If the bucked is made more massive, the effect is enhanced. In the limit that the bucket is about to collapse to a black hole, the exterior decouples, so that the water follows the bucket only. In this way, General Relativity incorporates Mach's principle. For a bucket sufficiently massive, the water's shape will be determined by its motion relative to the bucket, not relative to the distant stars.

This effect is called "Frame dragging", and it is a well known prediction of GR which has either already been observered or is soon to be observed.

Cosmological Mach's Principle

But there is a second notion of Mach's principle, that the motion of the bucket is relative to distant matter. This notion seemed for a long time to be incompatible with GR.

There are bogus arguments in the literature regarding this. One argument is that the Kerr solution is a counter-example to Mach's principle, because it describes a black hole rotating in empty space-time, and what's the black hole rotating relative to?
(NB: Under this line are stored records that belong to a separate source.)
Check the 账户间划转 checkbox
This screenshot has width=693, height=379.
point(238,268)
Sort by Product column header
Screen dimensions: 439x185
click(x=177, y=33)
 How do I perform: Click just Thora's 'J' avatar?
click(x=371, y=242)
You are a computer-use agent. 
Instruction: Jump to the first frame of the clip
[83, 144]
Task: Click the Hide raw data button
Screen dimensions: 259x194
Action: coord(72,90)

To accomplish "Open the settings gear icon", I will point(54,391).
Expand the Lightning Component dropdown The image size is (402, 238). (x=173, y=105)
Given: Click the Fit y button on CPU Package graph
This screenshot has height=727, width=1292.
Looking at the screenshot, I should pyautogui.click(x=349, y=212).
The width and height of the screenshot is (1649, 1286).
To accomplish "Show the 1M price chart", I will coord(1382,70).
Of course this is nonsense, since you can scale solutions to become arbitrarily small in classical GR. So if you have any rotating object, rotating relative to distant matter, you can scale the solution to become infinitesimal, and send the objects it is rotating relative to to infinity. Then the object will rotate relative to boundary conditions at infinity.
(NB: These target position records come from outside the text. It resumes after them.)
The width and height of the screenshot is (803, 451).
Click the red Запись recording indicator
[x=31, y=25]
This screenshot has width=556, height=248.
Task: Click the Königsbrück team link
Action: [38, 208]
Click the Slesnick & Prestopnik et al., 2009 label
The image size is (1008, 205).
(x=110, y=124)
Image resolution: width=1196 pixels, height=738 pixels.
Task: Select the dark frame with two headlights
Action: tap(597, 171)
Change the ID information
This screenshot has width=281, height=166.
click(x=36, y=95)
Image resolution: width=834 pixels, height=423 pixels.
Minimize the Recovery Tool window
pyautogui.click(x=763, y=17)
The real question is for situations where there are no boundary conditions. For Einstein, this meant a closed compact universe, like a sphere. In this case, he spent much time trying to establish that Mach's principle would hold precisely, so that the rotation of objects would be relative to distant objects.

The problem is that he needed a stable spherical universe first! A static spherical universe didn't work as a solution of GR. So Einstein considered a universe with a uniform dust of matter all over, and added a cosmological constant to stabilize the universe, and studied this solution as a model cosmology.
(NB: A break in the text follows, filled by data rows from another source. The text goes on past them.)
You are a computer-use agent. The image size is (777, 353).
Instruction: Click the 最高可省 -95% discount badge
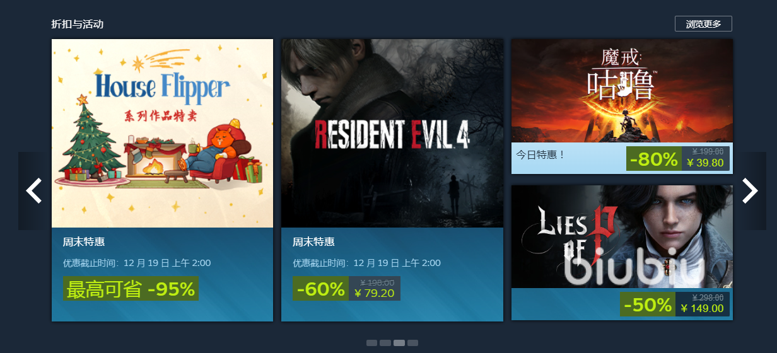click(131, 289)
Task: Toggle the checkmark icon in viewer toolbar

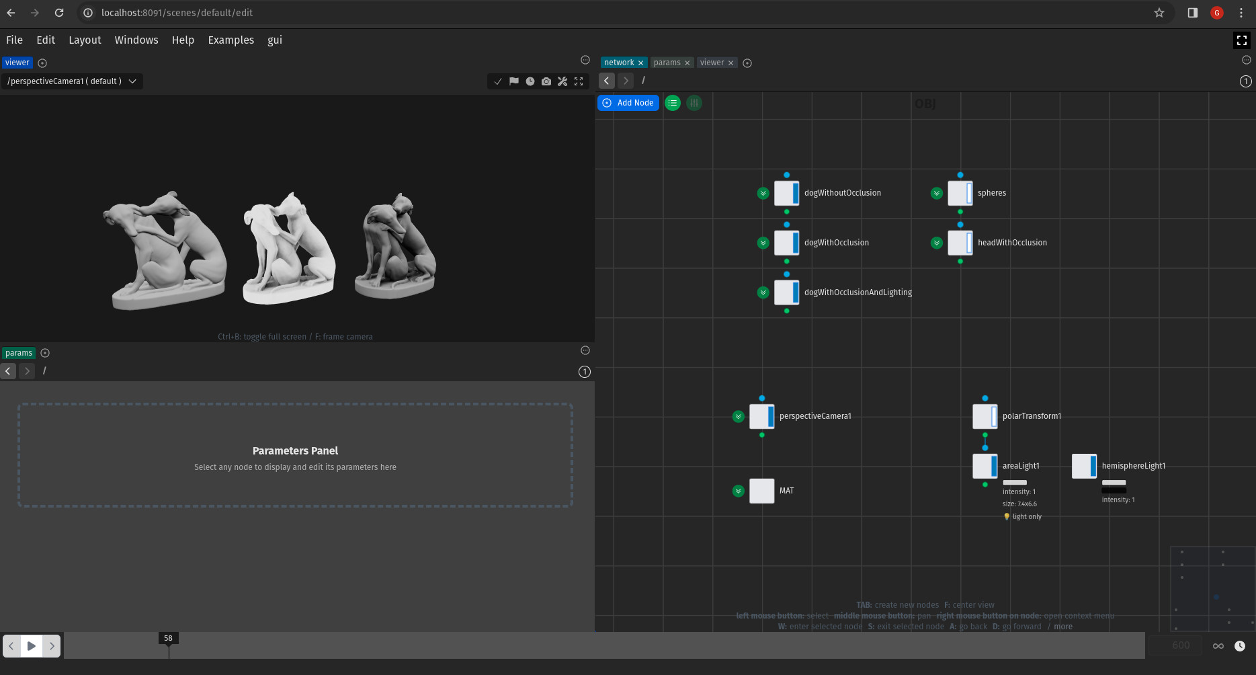Action: [498, 81]
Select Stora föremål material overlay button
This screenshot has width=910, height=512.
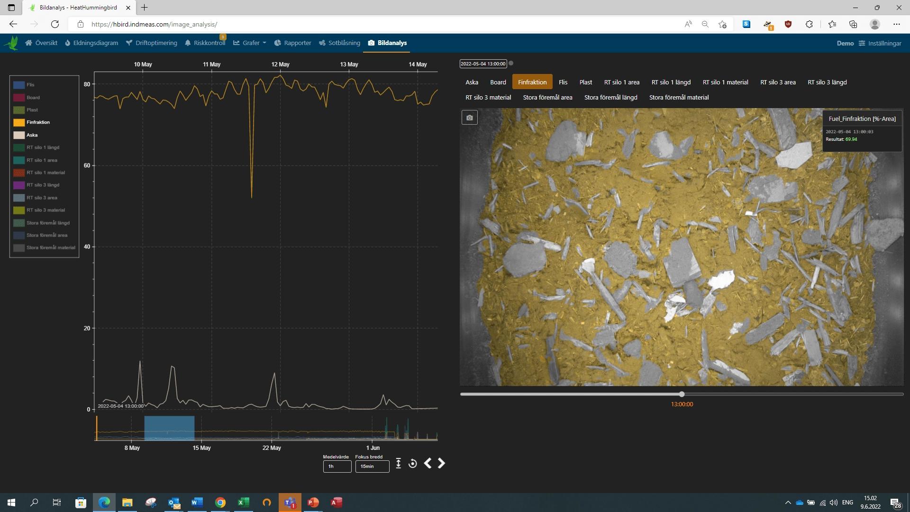pyautogui.click(x=679, y=97)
But this cosmology is unstable too. The matter will form black holes, the black holes swallow each other, and eventually, one of the black holes becomes cosmological in size. The biggest black hole turns inside out to become a cosmological horizon, and eventually swallows all the other black holes, leaving only a uniform deSitter space.

The deSitter space is the universe of inflation--- it is constantly spreading out, in a process that can be thought of as matter constantly falling into the cosmological horizon that surrounds any observer. The cosmological horizon stays a certain distance away from any observer, and this is the only stable universe of positive cosmological constant.

In deSitter space, the cosmological horizon is a form of matter--- it is continuously linked to the largest black hole in the Einstein static universe. Further, once deSitter space is empty, this horizon cannot rotate, it can only rotate if there is something in the interior (deSitter space is unique). This means that deSitter spaces, like Einstein static universes, also obey Mach's principle, so long as the notion of matter is expanded to include cosmological horizons.

Modern Answer

The modern answer is that Newton's bucket is rotating mostly relative to the cosmological horizon, and partly relative to the distant stars. If all the stars and the cosmological horizon were rotating, we would rotate with them, so that there would be no centrifugal force (this is difficult to even say in GR, because there is no coordinate independent way to set the distant stars and cosmological horizon in a rotating motion, although one can do it for the stars alone, using Godel's universe, so long as the horizon becomes inconsistent).

This is the modern view of Mach's principle. This point of view is obvious given modern holographic physics, but is not in the literature. It is a complete resolution to the problems raised by Mach's principle, so that there is no mystery left. Mach's principle in this point of view, is just a stunted classical precursor to the holographic principle. It is asserting that all motion is to be measured relative to distant horizons.

The cosmological horizon is the distant matter in a deSitter space--- all rotation can be considered relative to the cosmological horizon.